While most emerging market currencies have come under pressure recently (see chart attached), the Rand is once again the worst performing emerging market currency year-to-date. Since the end of 2010 the Rand has weakened by more than 20% against the Dollar. Almost all of this weakness has occurred since the beginning of August 2011.
The second worst performing currency has been the Turkish Lira, which is down around 18% year-to-date, with all of the decline occurring in the second half of the year.
The main reason for the recent and fairly rapid weakening of emerging market currencies is the increase in global risk aversion, associated with the financial turmoil in the Euro-area. This ‘risk-off’ trade has been very pronounced in the past two months, and appears to be worsening.
Unfortunately, there is still very little South Africa can do about the situation. The recently released National Development Plan points-out that “South Africa’s present economic capabilities do not allow greater control over the exchange rate, although reducing the volatility is a critical challenge that requires attention”.
Fundamentally, South Africa has been unable to attract foreign direct investment on a consistent basis, and therefore remains extremely reliant on foreign portfolio inflows to offset the perpetual deficit on the current account. This is a recipe for currency volatility.
In addition, the Rand has become a highly traded emerging market currency and is therefore more vulnerable than most to changes in global economic sentiment. Ironically and unfortunately, the substantial swings in the value of the Rand (both the appreciation and depreciation of the currency) do not reflect the underlying economic fundamentals of the country, and are therefore extremely frustrating for policy officials. They are also extremely distributive for businesses and households.

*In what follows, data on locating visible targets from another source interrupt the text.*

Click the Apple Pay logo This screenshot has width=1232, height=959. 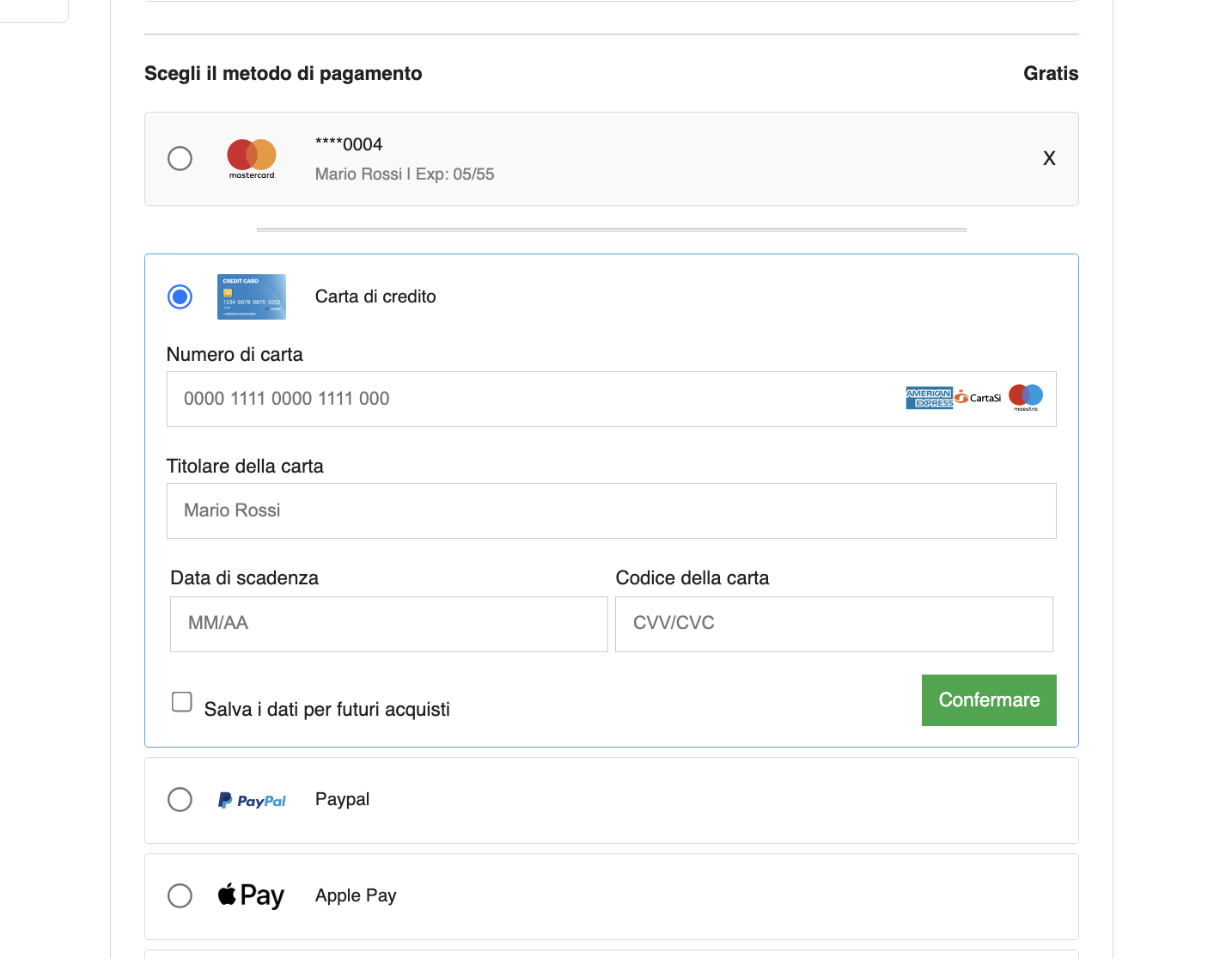coord(251,895)
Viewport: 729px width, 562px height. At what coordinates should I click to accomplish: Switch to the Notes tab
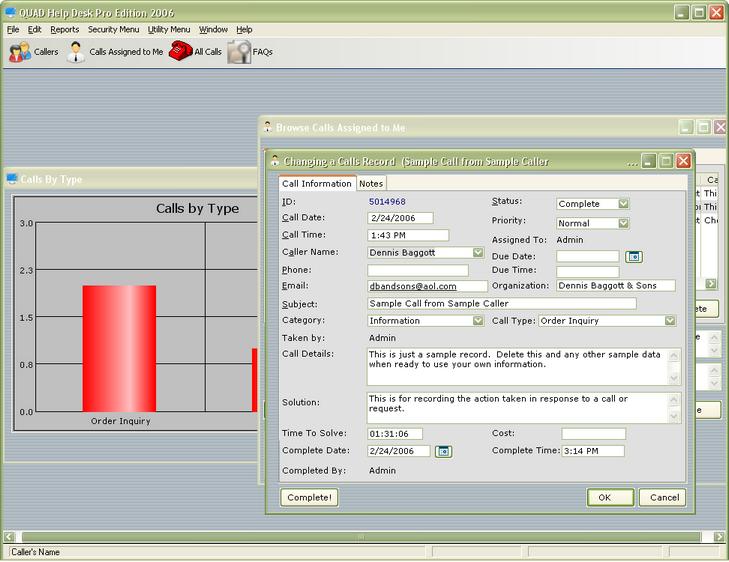point(371,184)
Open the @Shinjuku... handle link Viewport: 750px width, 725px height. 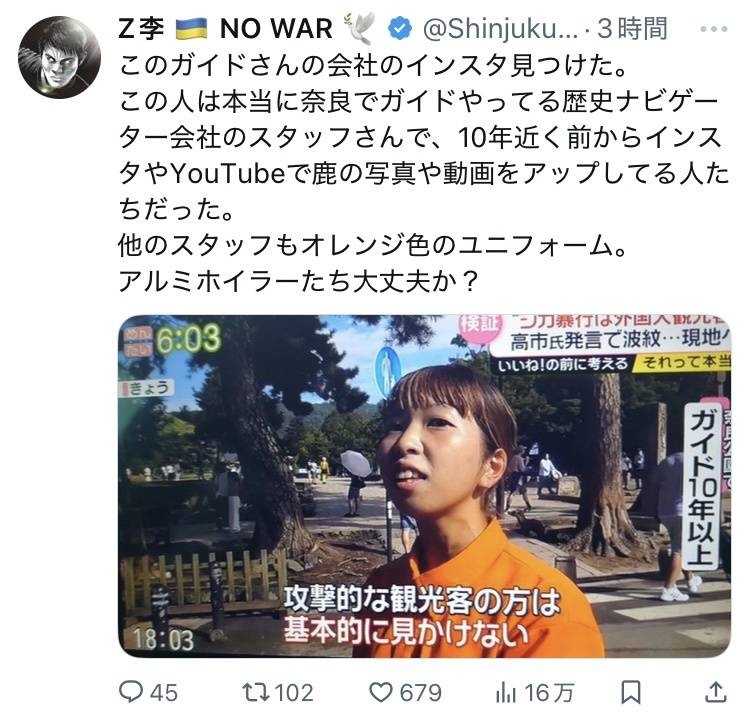pos(500,29)
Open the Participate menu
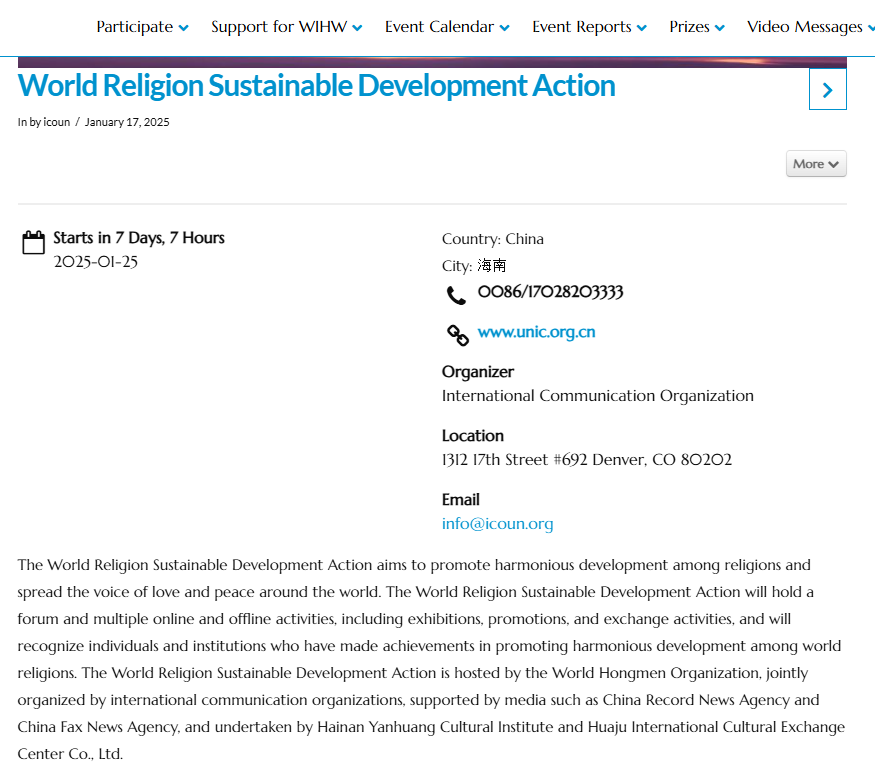 click(x=142, y=27)
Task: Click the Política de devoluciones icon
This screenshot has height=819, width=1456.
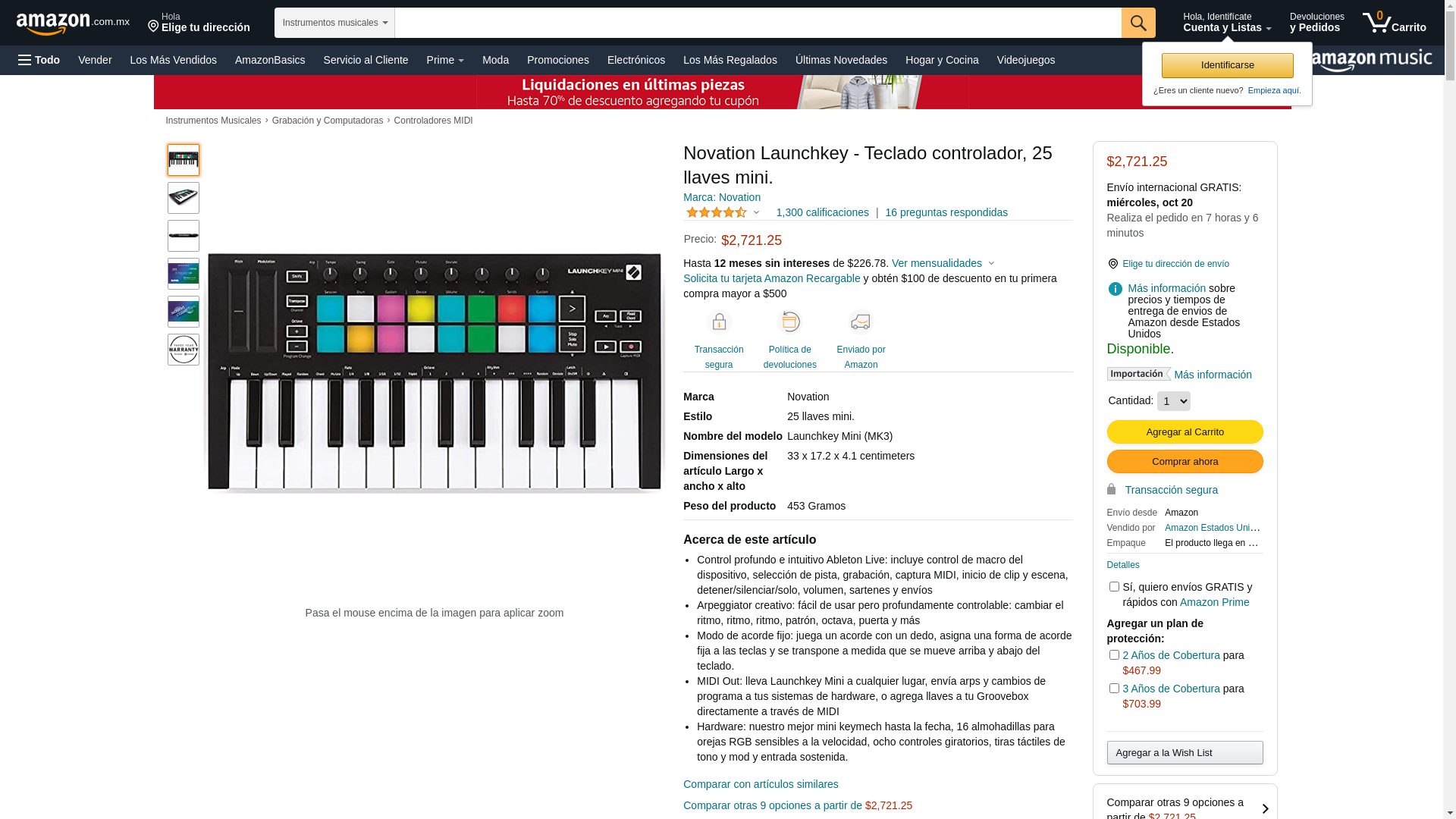Action: click(789, 322)
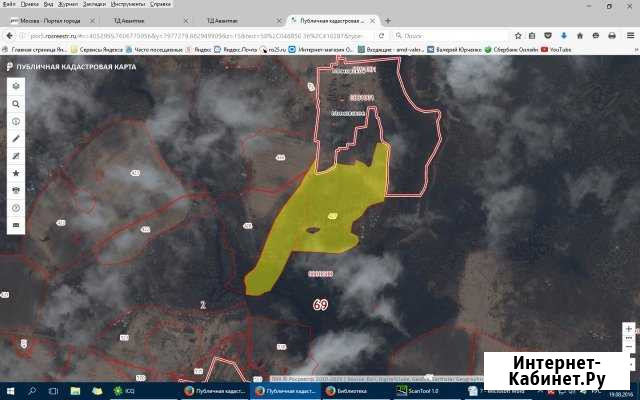Click the bottom icon in the map sidebar
This screenshot has width=640, height=400.
click(16, 225)
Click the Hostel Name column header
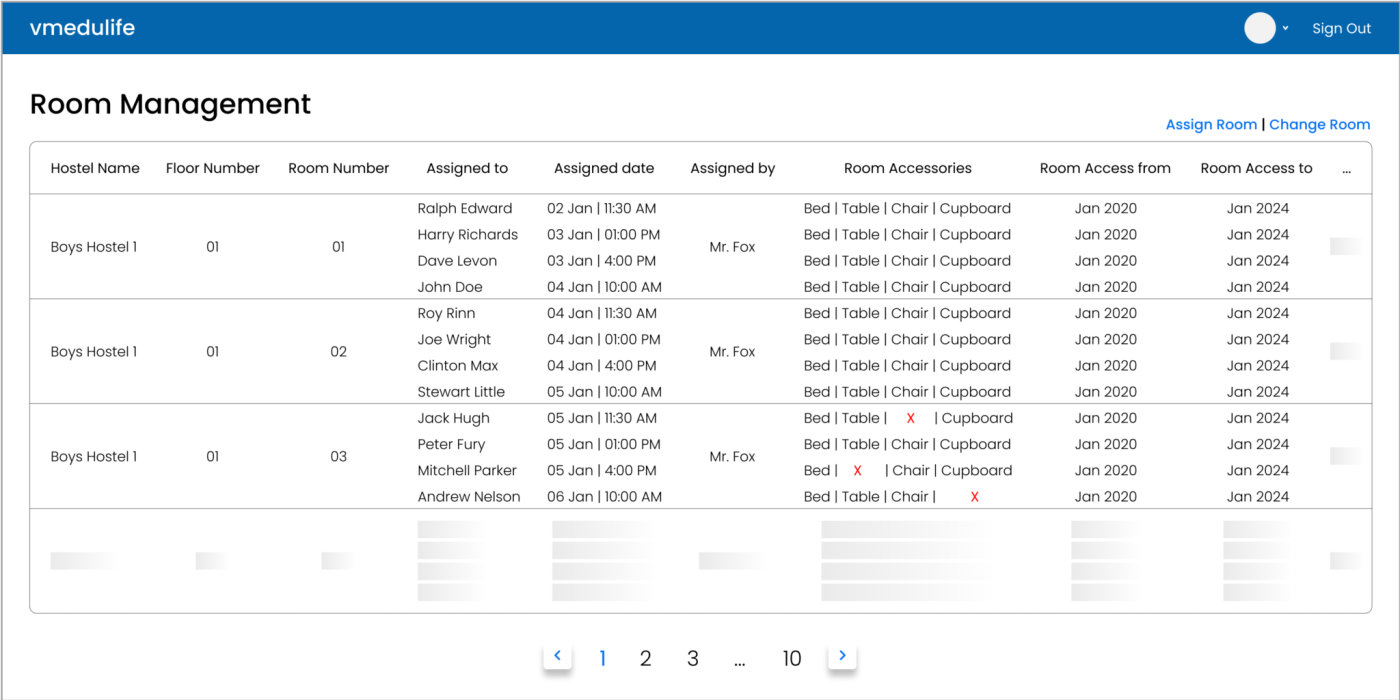 tap(95, 168)
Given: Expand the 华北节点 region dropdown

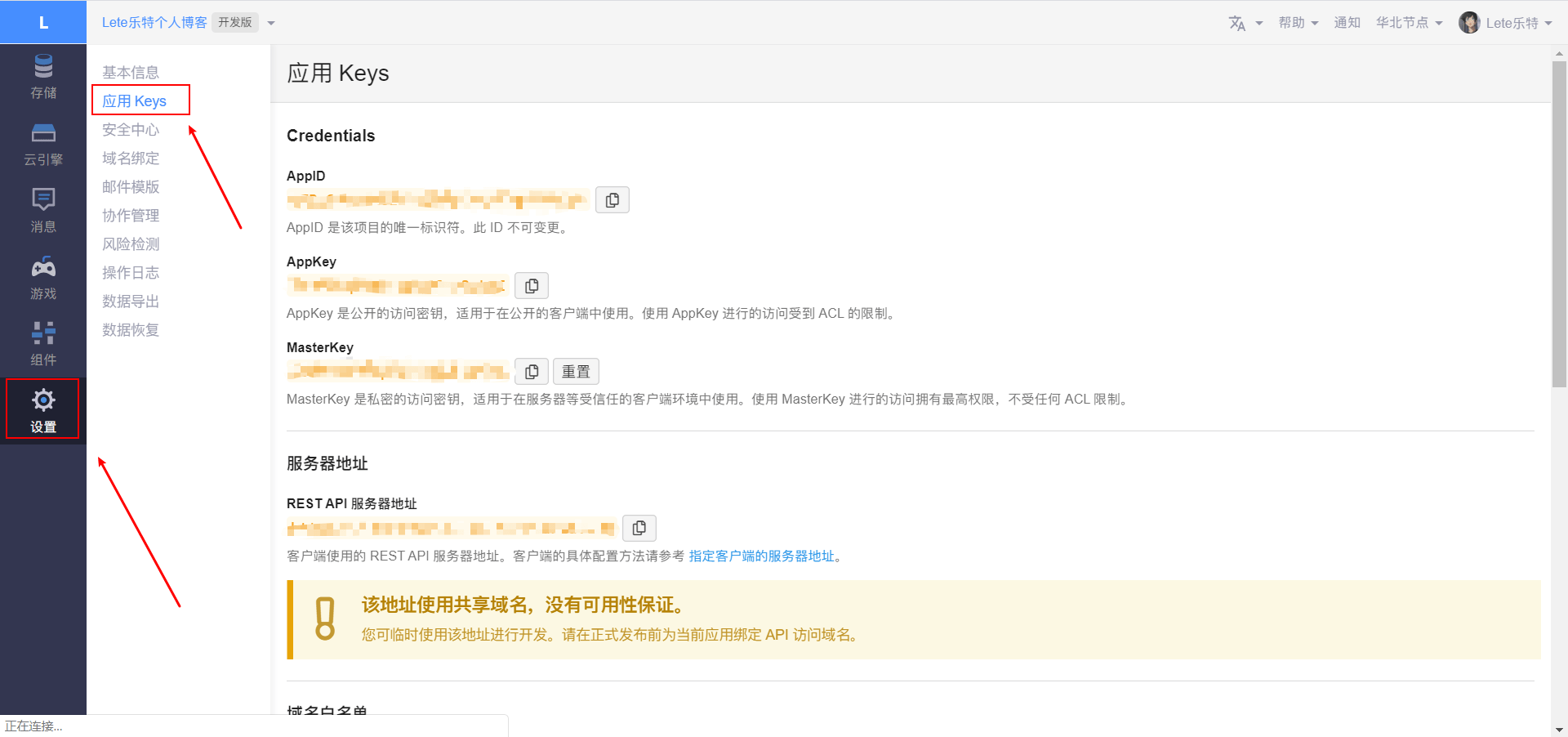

The economic debate regarding the merits or demerits of a weak exchange rate continues, despite the reality that the Reserve Bank and National Treasury can do very little to significantly influence the value of the Rand on a sustained basis (intervention is very expensive with no guarantees). What is of little doubt is that the current value of the Rand (if sustained) is likely to quickly feed into higher domestic inflation, creating a significant ‘stagflation’ policy dilemma for the Reserve Bank. Rates are still expected to remain on hold, but inflation is going noticeably higher.